WHAT THE TASK ASKS
Find all the lines in the entries below that hold the word "choisir" and copy them.
*** TASK MATERIAL Section Begins ***
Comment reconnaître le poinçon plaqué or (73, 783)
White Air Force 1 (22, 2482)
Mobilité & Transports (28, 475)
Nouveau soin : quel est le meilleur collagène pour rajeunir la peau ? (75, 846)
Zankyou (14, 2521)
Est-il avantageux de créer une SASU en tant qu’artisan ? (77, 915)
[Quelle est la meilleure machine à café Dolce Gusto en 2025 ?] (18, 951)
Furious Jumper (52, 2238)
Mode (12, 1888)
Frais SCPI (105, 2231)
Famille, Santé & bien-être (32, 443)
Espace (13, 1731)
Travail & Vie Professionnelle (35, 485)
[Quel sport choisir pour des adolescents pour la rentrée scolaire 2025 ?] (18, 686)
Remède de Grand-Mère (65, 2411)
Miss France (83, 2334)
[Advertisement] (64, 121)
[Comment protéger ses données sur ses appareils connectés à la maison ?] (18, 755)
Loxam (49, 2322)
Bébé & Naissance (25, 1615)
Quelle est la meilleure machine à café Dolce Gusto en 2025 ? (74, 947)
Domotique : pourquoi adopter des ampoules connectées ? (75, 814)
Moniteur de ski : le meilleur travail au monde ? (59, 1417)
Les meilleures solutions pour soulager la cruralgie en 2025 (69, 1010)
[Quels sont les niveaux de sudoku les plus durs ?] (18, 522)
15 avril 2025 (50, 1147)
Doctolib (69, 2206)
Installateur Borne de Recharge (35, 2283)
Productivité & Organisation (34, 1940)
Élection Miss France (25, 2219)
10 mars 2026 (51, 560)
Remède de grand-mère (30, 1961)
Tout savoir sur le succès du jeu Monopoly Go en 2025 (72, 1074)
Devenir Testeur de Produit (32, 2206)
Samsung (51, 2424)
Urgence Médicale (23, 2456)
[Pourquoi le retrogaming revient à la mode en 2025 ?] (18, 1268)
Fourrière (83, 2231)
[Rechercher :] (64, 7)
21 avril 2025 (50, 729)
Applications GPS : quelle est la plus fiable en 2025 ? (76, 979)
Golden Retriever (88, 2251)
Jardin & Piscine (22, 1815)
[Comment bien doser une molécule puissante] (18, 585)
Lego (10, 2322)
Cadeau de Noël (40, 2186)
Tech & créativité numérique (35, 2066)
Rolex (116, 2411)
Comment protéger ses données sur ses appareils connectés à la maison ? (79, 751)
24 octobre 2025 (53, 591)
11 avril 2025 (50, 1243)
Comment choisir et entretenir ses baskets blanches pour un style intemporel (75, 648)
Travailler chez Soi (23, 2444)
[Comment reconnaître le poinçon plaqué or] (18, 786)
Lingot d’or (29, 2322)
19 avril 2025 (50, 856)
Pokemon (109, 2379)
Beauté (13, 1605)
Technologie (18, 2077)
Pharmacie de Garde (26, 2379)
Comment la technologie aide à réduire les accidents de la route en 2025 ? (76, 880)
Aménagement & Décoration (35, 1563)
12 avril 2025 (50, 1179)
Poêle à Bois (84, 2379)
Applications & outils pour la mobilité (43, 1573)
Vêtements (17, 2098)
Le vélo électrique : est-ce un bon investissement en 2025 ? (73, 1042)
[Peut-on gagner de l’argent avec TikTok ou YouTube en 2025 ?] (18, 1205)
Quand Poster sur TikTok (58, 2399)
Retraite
*** TASK MATERIAL Section Ends ***
ANSWER AREA
[Quel sport choisir pour des adolescents pour la rentrée scolaire 2025 ?] (18, 686)
Comment choisir et entretenir ses baskets blanches pour un style intemporel (75, 648)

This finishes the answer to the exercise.